PROBLEM TO SOLVE
Gather the lines below that include the string "header", copying each in full.

Stored records:

┌────────

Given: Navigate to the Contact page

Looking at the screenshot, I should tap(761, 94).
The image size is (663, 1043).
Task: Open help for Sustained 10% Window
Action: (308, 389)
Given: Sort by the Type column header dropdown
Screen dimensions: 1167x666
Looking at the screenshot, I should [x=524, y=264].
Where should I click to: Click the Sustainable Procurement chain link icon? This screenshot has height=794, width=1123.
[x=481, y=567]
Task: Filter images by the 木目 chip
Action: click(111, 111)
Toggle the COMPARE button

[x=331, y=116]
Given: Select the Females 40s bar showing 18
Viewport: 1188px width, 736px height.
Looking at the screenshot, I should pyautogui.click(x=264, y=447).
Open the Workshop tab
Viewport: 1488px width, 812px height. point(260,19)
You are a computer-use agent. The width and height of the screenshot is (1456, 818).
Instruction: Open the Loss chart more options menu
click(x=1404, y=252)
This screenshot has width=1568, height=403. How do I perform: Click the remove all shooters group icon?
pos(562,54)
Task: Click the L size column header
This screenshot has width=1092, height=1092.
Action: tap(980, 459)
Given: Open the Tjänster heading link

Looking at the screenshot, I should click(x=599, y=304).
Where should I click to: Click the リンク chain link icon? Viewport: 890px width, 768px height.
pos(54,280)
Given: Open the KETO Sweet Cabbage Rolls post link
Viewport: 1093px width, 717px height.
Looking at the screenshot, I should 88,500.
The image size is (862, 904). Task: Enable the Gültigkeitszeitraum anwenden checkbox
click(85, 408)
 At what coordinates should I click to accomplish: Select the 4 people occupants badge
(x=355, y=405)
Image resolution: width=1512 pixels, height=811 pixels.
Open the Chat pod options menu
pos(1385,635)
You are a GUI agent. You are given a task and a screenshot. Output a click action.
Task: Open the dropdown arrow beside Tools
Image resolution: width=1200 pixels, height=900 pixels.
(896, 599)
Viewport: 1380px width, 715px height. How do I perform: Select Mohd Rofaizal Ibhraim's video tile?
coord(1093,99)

└────────

WRITTEN SOLUTION
Given: Sort by the Type column header dropdown
Task: Click the L size column header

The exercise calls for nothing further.